HOME Yet Another Scheme Tutorial download Post Messages

13. Association Lists and Hash Tables

1. Introduction

In this chapter, I will explain association lists and hash tables which are data types to represent associations. Associated data are pairs of keys and values and the value is defined by the key uniquely. Table 1 shows pairs of books and authors. Authors can be defined by books, while books cannot be defined by authors because a same author writes several books. In the Table 1, as P. Graham and L. Carroll wrote two books, their book cannot be defined by their name.
Table 1: Authors and books.
Author Book
P. Graham On Lisp
P. Graham ANSI Common Lisp
E. S. Raymond The Cathedral and the Bazaar
K. Dybvig The Scheme Programming Language
F. P. Brooks, Jr. The Mythical Man-Month
L. Carroll Alice's Adventures in Wonderland
L. Carroll Through the Looking-Glass, and What Alice Found There

The association lists are available in all Scheme implementations as it is defined in the R5RS. But the search using the association lists is slow (order of O(n)). Using hash tables is better in speed (order of O(1)), but it is not defined in the R5RS and it is implementation dependent. The MIT-Scheme has one. If your favorite implementation doesn't, you can define one by yourself (see http://www.math.grin.edu/~stone/events/scheme-workshop/hash-tables.html ).

2. Association Lists

The association list is a list consisting of pairs and it is a basic data type to represent association. Symbols, characters, and numbers are often used as keys because they can be compared using fast comparison functions such as eq? or eqv?. Strings should be converted to symbols before used as keys for better performance.

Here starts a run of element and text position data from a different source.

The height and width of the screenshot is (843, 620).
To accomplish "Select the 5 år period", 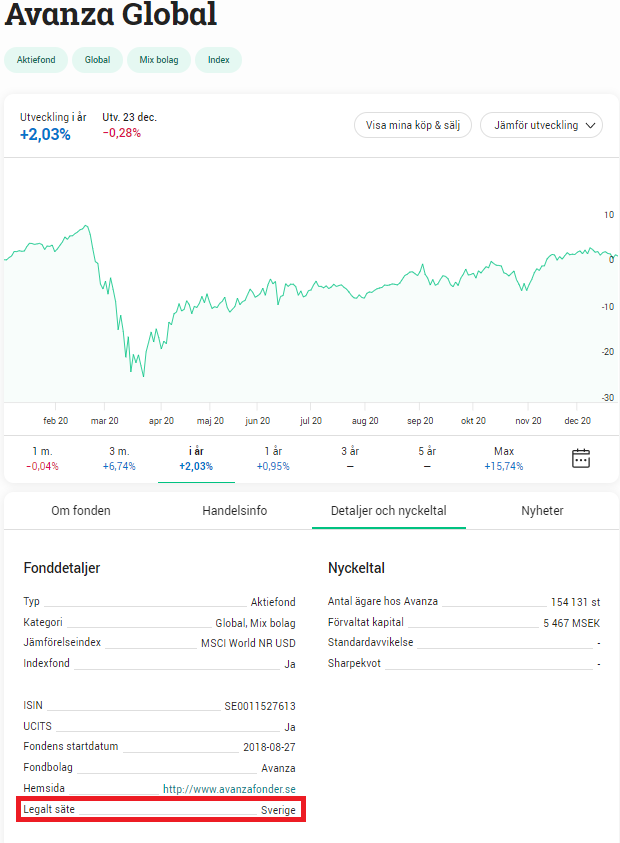I will click(x=427, y=459).

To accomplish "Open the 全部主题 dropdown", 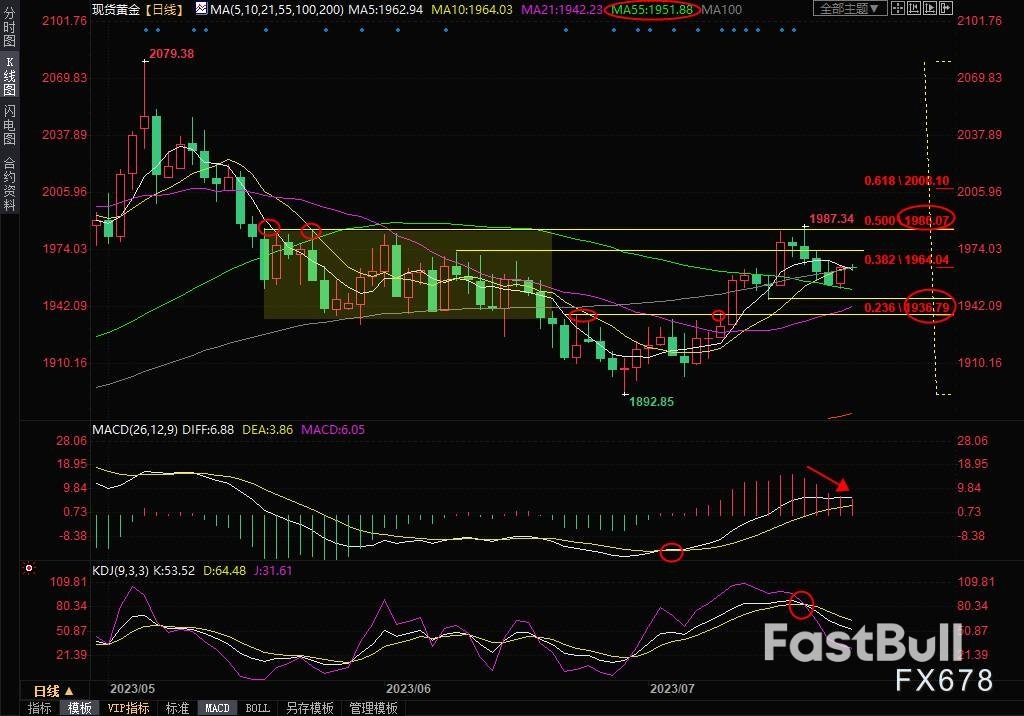I will (x=848, y=9).
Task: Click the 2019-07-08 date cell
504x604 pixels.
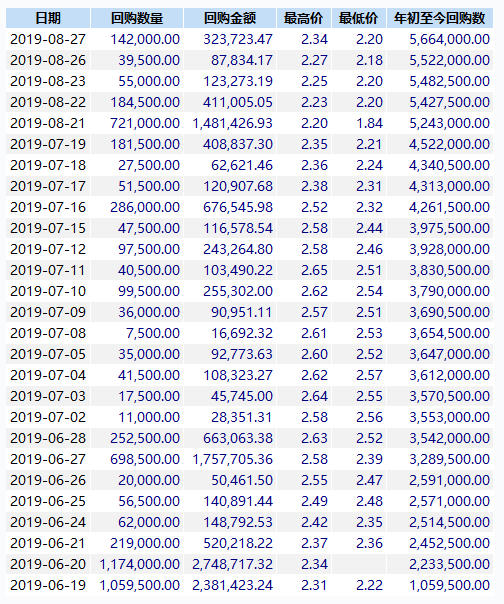Action: [48, 333]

Followings are examples of association lists. Association lists should consist of either dot-pairs or ordinal lists.

'((hi . 3) (everybody . 5) (nice . 3) (to . 10) (meet . 4) (you . 8))
'((1 2 3) (4 5 6) (7 8 9))

Functions assq, assv, and assoc are to search an item from an association list. These functions search the association list from the beginning step by step. They return the pair whose car is equal to the given key if they find. If not the functions return #f. The functions use eq?, eqv?, and equal? to compare keys, respectively, which means that function assq is the fastest and assoc the slowest. This shows that strings, vectors, and lists should be converted to symbols or numbers (if possible) to improve the performance.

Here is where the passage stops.